EXERCISE PASSAGE ▸
= Beginning of Section =
Justin williams
Justin williams

Reputation: 604

SQLAlchemy Update row where session has gone out of scope

I have an existing get method.

    def get_parameter(self, app, my_business_key):
        my_db = MultiTenantSQLAlchemy(app)
        session = my_db.get_session(app)
        return session.query(MyParameter).filter(MyParameter.my_business_key.in_(my_business_key)).all()

Since I don't have the primary key and I'm updating by a business key, my assumption is that I have to pull the records first.

I get the parameters object, do the updates to it and then want to save them.

    def save_parameters(self, app, my_business_key, my_parameters):
        my_db = MultiTenantSQLAlchemy(app)
        session = lro_db.get_session(app)

        # session.Update(my_parameters)    ?????

        session.flush()
        session.commit() 

Every example I find on here shows creating the session, doing the select, doing the update, then flush/commit all in one method. I'd rather not duplicate the GET if I don't have to.

Ideally I'd love for this to all be one singular query like bulk_update_mappings and only go to the DB once but I don't think I can do that without the primary key.

Upvotes: 0

Views: 520

Answers (1)

9000
9000

Reputation: 40884

Update the table directly, do not fetch / update / save instances if you don't have to.

my_table = MyORMClass.__table__
update_statement = (
    my_table.update()
= End of Section =
BRIEF A ▸
In the SQLAlchemy post, list every parameter that the save_parameters method takes.
BRIEF B ▸
According to the SQLAlchemy post, how many views has the question received?
BRIEF C ▸
Pick up the SQLAlchemy post right after its final line and keep writing.
The records have nothing to do with the SQLAlchemy post.

EXCERPTED RECORDS ▸
= Beginning of Section =
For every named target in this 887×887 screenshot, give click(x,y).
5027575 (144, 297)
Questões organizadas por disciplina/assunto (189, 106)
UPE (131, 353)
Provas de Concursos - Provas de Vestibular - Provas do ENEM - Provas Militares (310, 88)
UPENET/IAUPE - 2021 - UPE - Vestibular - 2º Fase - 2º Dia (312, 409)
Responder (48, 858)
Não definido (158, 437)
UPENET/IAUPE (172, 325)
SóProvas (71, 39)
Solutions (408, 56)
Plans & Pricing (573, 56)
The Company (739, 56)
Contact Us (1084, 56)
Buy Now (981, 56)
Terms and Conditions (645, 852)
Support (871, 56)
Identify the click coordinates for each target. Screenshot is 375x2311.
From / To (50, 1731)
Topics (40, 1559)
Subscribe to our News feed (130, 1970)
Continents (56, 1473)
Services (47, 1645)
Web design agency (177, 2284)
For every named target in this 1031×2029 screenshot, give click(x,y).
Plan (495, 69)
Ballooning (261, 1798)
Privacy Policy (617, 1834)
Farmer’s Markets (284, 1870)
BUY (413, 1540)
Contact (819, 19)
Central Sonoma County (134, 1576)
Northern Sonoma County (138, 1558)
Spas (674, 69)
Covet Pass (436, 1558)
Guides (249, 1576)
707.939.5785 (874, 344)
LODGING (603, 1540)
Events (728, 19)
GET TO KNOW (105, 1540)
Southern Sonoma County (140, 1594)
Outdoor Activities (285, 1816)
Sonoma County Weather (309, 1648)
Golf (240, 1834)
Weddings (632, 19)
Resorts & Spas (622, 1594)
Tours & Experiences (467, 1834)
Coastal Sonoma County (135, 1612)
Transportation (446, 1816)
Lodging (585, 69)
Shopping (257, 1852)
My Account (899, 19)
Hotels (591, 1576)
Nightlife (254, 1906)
= End of Section =
RESULT A ▸
self, app, my_business_key, my_parameters

RESULT B ▸
520

RESULT C ▸
            .where(my_table.c.business_key == bindparam('key'))
            .values(field_to_set=bindparam('value')))
session.execute(update_statement, [
    {'key': 100, 'value': 'value for 100'},
    {'key': 200, 'value': 'value for 200'},
])

Here the update happens in one round-trip.

the idea is that you use bindparam to bind your data to named placeholders, and then pass a list of dicts where keys match the names of the placeholders. In this case, it's 'key' and 'value', but it can be anything, and of course you can use many arguments in .values(). The example assumes that the business key field is named business_key in your table, and the field you want to update is named field_to_set.

Please note the difference between .where() ans .values(): one takes a condition formed by column object and ==, the other takes plain named arguments.

Of course you can build the update list programmatically, I just show a constant here for simplicity.

See this SQLAlchemy doc for reference.